C'est pourquoi nous les qualifions de solidaires, contrairement à l'idéologie de démocratisation culturelle, d'André Malraux, qui a créé le ministère de la culture sur une rupture entre la connaissance : "faire connaître", et l'art : "faire aimer".
En ce qui nous concerne, nous pensons qu'il faut installer une relation forte et vivante entre les actions culturelles et celles qui touchent à l'éducation et à la formation…, de la maternelle à l'université.

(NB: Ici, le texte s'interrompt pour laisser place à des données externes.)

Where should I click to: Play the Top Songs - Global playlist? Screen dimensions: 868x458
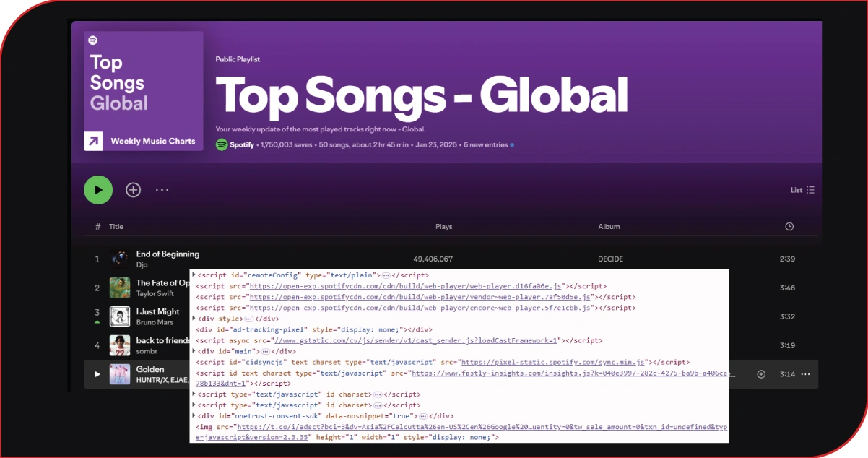coord(98,189)
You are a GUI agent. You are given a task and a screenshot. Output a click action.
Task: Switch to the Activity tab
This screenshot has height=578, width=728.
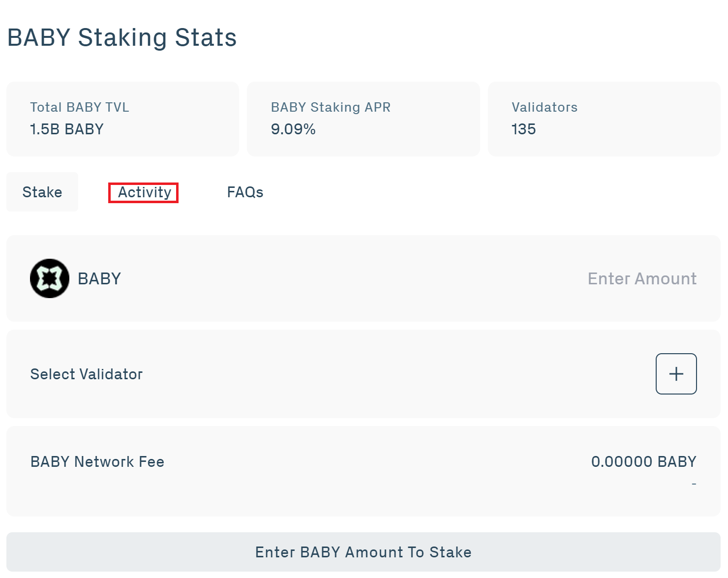click(143, 192)
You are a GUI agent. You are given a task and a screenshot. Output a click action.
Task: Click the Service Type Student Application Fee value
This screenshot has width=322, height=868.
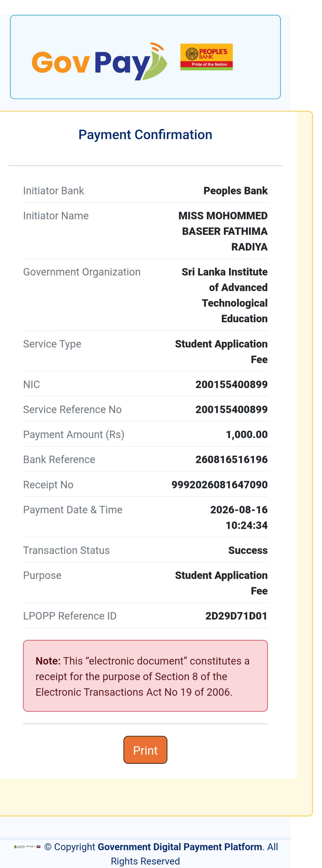pos(221,351)
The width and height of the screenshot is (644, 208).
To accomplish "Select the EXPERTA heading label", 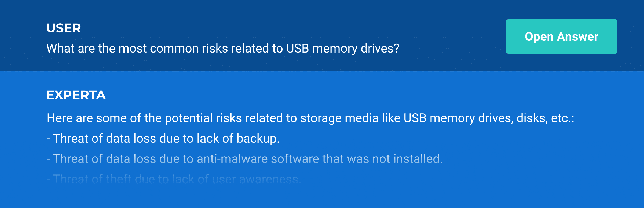I will (x=76, y=95).
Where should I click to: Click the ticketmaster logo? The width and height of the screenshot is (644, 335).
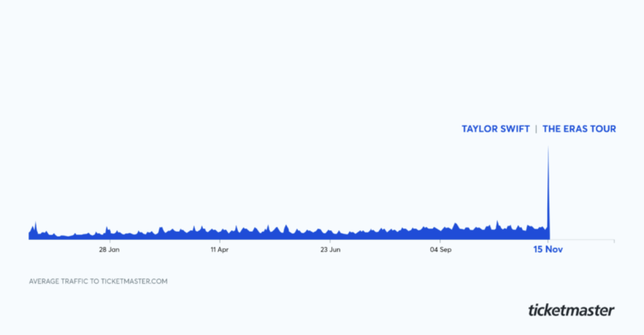[x=571, y=310]
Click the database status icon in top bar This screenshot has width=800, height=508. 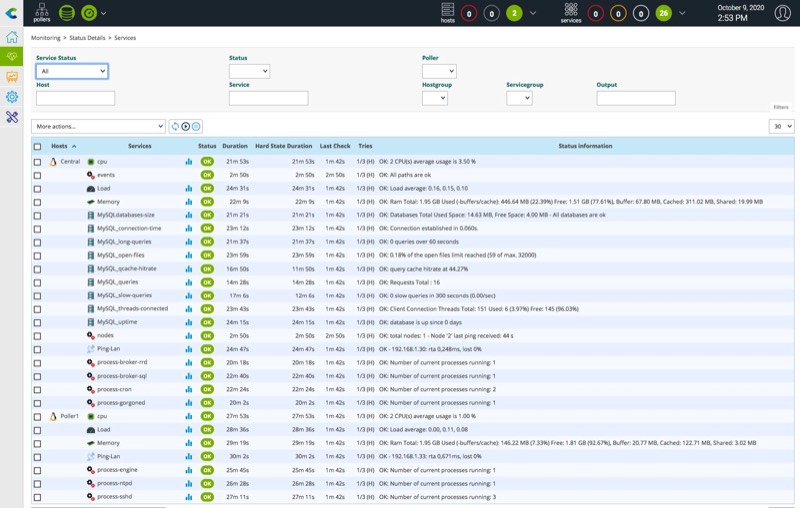[x=67, y=13]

Nous avons besoin sur ce point de clarifier nos positions respectives, car depuis deux mandats, dans nos débats en groupe de travail, et dans nos votes en conseil municipal, nous avons pu constater des différences d'approche : ce fut le cas pour MC2, pour le Magasin, pour le plan - théâtre…, et de façon plus générale pour la répartition des crédits entre les grandes institutions et les projets émergents.
Nous disons depuis longtemps et nous réaffirmons aujourd'hui, que le rôle historique de l'Etat en matière de démocratisation culturelle et éducative, touche à sa fin. Sur ce point, l'Etat est un astre en voie d'extinction. Les collectivités locales ne peuvent plus se contenter de prolonger une politique de l'Etat qui ne répond plus aux exigences minimales de solidarité et de justice sociale.
Nous disons que l'on ne peut plus se contenter d'une logique d'offre de produits culturels, descendante (souvent condescendante).
Nous disons aussi, que notre politique culturelle et éducative, doit - être repensée, à partir des situations sociales des personnes, dans leur diversité. Et, pas seulement parce que la France à changé, et change sociologiquement !
Trois leviers...
Nous pensons que pour armer notre politique, nous devons nous saisir de trois leviers :
- celui de la déclaration universelle de la diversité culturelle (UNESCO, 2001),, qui élargit le périmètre culturel, au - delà des œuvres, en privilégiant la notion de droit culturel assigné à la personne ;
- celui du développement culturel et éducatif solidaire, qui signifie que nous devons élargir le périmètre culturel au socioculturel et aux pratiques artistiques en amateur ;
- celui enfin, de la "Ville - éducatrice", qui prend résolument en compte, l'éducation et les enseignements artistiques dans une convergence éducative tripartite entre parents, enseignants, et éducateurs. Nous pouvons ici à Grenoble, en partant de notre projet éducatif local, installer une continuité éducative, favorisant une prise en charge des enfants de 8 à 18 heures, 6 jours sur 7 et 11 mois sur 12.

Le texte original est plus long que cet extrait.